After an individual becomes infected, the immune system develops antibodies against that infectious agent. This is the body's main source of protection. Most children between five and ten years old have already produced antibodies for influenza virus C. As with all influenza viruses, type C affects individuals of all ages but is most severe in young children, the elderly and individuals with underlying health problems. Young children have less prior exposure and have not developed the antibodies and the elderly have less effective immune systems. Influenza virus infections have one of the highest preventable mortalities in many countries of the world.
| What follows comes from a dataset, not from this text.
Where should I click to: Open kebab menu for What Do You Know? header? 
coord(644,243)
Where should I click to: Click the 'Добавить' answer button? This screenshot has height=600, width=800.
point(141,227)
== Structure and variation ==
Influenza viruses, like all viruses in the family Orthomyxoviridae, are enveloped RNA viruses with single stranded negative sense RNA genomes. Divergent evolution of the matrix protein (M1) and nucleoprotein (NP), are used to determine if the virus is type A, B, C, or D. The M1 protein is required for virus assembly and NP functions in transcription and replication. These viruses also contain proteins on the surface of the cell membrane called glycoproteins. Type A and B have two glycoproteins: hemagglutinin (HA) and neuraminidase (NA). Type A is divided into subtypes based on distinct differences in the types of these glycoproteins. Types C and D have only one glycoprotein: hemagglutinin-esterase fusion (HEF). These glycoproteins allow for attachment and fusion of viral and cellular membranes. Fusion of these membranes allows the viral proteins and genome to be released into the host cell, which then causes the infection. Types C and D are the only influenza viruses to express the enzyme esterase. This enzyme is similar to the enzyme neuraminidase produced by Types A and B in that they both function in destroying the host cell receptors. Glycoproteins may undergo mutations (antigenic drift) or reassortment in which a new type of HA or NA is produced (antigenic shift). Influenza virus C is only capable of antigenic drift whereas Type A undergoes antigenic shift, as well. When either of these processes occur, the antibodies formed by the immune system no longer protect against these altered glycoproteins. Because of this, viruses continually cause infections.

== Identification ==
Influenza virus C is different from Types A and B in its growth requirements. Because of this, it is not isolated and identified as frequently. Diagnosis is by virus isolation, serology, and other tests. Hemagglutination inhibition (HI) is one method of serology that detects antibodies for diagnostic purposes. Western blot (immunoblot assay) and enzyme-linked immunosorbent assay (ELISA) are two other methods used to detect proteins (or antigens) in serum. In each of these techniques, the antibodies for the protein of interest are added and the presence of the specific protein is indicated by a color change. ELISA was shown to have higher sensitivity to the HEF than the HI test. Because only Influenza viruses C and D produce esterase, In Situ Esterase Assays provide a quick and inexpensive method of detecting just Types C and D. If more individuals were tested for Influenza virus C as well as the other three types, infections not previously associated with Type C may be recognized.

== Vaccination ==
Because influenza virus A has an animal reservoir that contains all the known subtypes and can undergo antigenic shift, this type of influenza virus is capable of producing pandemics. Influenza viruses A and B also cause seasonal epidemics almost every year due to their ability to antigenic shift. Influenza virus C does not have this capability and it is not thought to be a significant concern for human health. Therefore, there are no vaccinations against influenza virus C.